Home

Gerechtshof 's-Hertogenbosch, 10-12-2021, ECLI:NL:GHSHE:2021:4416, 20-002205-20

Gerechtshof 's-Hertogenbosch, 10-12-2021, ECLI:NL:GHSHE:2021:4416, 20-002205-20

Gegevens

Instantie
Gerechtshof 's-Hertogenbosch
Datum uitspraak
10 december 2021
Datum publicatie
9 juni 2022
ECLI
ECLI:NL:GHSHE:2021:4416
Zaaknummer
20-002205-20

Inhoudsindicatie

gepubliceerd in verband met ingesteld cassatieberoep

Uitspraak

Parketnummer: 20-002205-20

Uitspraak : 10 december 2021

TEGENSPRAAK

Arrest van de enkelvoudige kamer voor strafzaken van het gerechtshof, gewezen op het beroep, ingesteld tegen het vonnis van de politierechter in de rechtbank Zeeland-West-Brabant, van 14 oktober 2020, met parketnummer 96-187516-20, en de van dat vonnis deel uitmakende beslissingen op de vorderingen tot tenuitvoerlegging van eerder opgelegde voorwaardelijke straffen onder parketnummers 22-003635-17 en 96-207539-19, in de strafzaak tegen:

[verdachte] ,

geboren te [geboorteplaats] op [geboortedag] 1983,

wonende te [adres] .

BESLISSING

Het hof:

Vernietigt het vonnis waarvan beroep ten aanzien van de opgelegde straf en de beslissing op de vordering tot tenuitvoerlegging van een eerder opgelegde voorwaardelijke straf, en doet in zoverre opnieuw recht.

Veroordeelt de verdachte tot een geldboete van € 800,00 (achthonderd euro), bij gebreke van betaling en verhaal te vervangen door 16 (zestien) dagen hechtenis.

Bepaalt dat het totaal van de geldboetes mag worden voldaan in 8 (acht) termijnen van 1 maand, elke termijn groot € 100,00 (honderd euro).

Ontzegt de verdachte ter zake van het bewezenverklaarde de bevoegdheid motorrijtuigen te besturen voor de duur van 9 (negen) maanden.

Bepaalt dat de bijkomende straf van ontzegging niet ten uitvoer zal worden gelegd, tenzij de rechter later anders mocht gelasten omdat verdachte zich voor het einde van een proeftijd van 2 (twee) jaren aan een strafbaar feit heeft schuldig gemaakt.

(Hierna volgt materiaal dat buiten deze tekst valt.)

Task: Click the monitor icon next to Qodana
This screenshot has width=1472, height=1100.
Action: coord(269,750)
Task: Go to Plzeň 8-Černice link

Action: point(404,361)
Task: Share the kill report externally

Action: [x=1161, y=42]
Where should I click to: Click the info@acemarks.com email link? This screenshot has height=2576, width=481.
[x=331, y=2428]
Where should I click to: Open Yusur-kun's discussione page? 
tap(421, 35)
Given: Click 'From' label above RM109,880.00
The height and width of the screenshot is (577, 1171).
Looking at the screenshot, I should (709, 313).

Bepaalt dat de tijd, gedurende welke het rijbewijs van de verdachte ingevolge artikel 164 van de Wegenverkeerswet 1994 vóór het tijdstip, waarop deze uitspraak voor wat betreft de in artikel 179 van die wet genoemde bijkomende straf voor tenuitvoerlegging vatbaar is geworden, ingevorderd of ingehouden is geweest, op de duur van bovengenoemde bijkomende straf geheel in mindering zal worden gebracht.

Gelast de tenuitvoerlegging van de straf, voor zover voorwaardelijk opgelegd bij vonnis van de politierechter in de rechtbank Rotterdam van 28 november 2019, parketnummer 96-207539-19, te weten van een geldboete van € 250,00 (tweehonderdvijftig euro), bij gebreke van betaling en verhaal te vervangen door 5 (vijf) dagen hechtenis.

Bepaalt dat de geldboete mag worden voldaan in 2 (twee) termijnen van 1 maand, groot € 100,00 (honderd euro) en 1 (één) termijn van 1 maand, groot € 50,00 (vijftig euro).

Verklaart het openbaar ministerie niet-ontvankelijk in de vordering tenuitvoerlegging, met parketnummer 22-003635-17.

Bevestigt het vonnis waarvan beroep voor het overige met aanvulling c.q. verbetering van gronden.

Dit arrest is mondeling gewezen door mr. C.P.J. Scheele.

Het is uitgesproken op de openbare terechtzitting van dit gerechtshof van 10 december 2021.